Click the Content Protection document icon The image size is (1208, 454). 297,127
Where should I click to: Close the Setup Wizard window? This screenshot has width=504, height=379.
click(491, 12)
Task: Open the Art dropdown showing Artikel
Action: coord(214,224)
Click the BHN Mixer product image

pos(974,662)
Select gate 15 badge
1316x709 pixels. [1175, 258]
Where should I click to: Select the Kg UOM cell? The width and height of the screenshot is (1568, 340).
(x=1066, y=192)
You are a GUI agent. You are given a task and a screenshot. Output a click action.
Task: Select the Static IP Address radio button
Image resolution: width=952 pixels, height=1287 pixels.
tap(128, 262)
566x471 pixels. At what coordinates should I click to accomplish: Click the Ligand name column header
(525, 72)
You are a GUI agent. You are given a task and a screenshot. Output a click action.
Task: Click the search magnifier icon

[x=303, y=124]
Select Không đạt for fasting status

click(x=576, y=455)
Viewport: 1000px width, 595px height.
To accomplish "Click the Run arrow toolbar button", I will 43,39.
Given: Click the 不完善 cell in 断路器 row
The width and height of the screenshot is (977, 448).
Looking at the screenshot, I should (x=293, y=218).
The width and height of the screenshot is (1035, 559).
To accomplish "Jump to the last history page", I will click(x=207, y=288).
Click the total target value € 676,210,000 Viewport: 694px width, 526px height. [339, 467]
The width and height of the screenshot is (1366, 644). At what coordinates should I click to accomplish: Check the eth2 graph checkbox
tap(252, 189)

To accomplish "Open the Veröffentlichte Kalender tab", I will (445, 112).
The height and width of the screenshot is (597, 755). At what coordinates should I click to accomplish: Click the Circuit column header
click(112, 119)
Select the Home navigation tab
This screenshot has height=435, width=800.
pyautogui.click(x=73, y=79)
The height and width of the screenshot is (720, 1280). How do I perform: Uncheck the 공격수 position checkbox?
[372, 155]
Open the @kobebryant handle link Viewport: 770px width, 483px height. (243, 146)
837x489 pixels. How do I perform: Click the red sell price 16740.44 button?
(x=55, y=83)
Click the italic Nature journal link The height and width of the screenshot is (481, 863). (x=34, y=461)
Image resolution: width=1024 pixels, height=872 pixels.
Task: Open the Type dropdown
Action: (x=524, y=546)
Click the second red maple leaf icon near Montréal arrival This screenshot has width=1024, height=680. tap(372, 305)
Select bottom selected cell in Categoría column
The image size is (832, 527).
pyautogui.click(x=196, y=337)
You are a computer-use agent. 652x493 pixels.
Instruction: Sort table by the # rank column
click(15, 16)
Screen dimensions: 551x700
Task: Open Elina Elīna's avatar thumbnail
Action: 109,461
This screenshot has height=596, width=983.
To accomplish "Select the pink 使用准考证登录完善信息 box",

•••••

* EXERCISE REQUIREMENTS: In the entries above, the lines between the one holding "Task: Click the search magnifier icon" and the one holding "Open the @kobebryant", inclusive, are to be printed exactly as written, and those alone.

* TASK RESULT:
Task: Click the search magnifier icon

[x=303, y=124]
Select Không đạt for fasting status

click(x=576, y=455)
Viewport: 1000px width, 595px height.
To accomplish "Click the Run arrow toolbar button", I will 43,39.
Given: Click the 不完善 cell in 断路器 row
The width and height of the screenshot is (977, 448).
Looking at the screenshot, I should (x=293, y=218).
The width and height of the screenshot is (1035, 559).
To accomplish "Jump to the last history page", I will click(x=207, y=288).
Click the total target value € 676,210,000 Viewport: 694px width, 526px height. [339, 467]
The width and height of the screenshot is (1366, 644). At what coordinates should I click to accomplish: Check the eth2 graph checkbox
tap(252, 189)

To accomplish "Open the Veröffentlichte Kalender tab", I will (445, 112).
The height and width of the screenshot is (597, 755). At what coordinates should I click to accomplish: Click the Circuit column header
click(112, 119)
Select the Home navigation tab
This screenshot has height=435, width=800.
pyautogui.click(x=73, y=79)
The height and width of the screenshot is (720, 1280). How do I perform: Uncheck the 공격수 position checkbox?
[372, 155]
Open the @kobebryant handle link Viewport: 770px width, 483px height. (243, 146)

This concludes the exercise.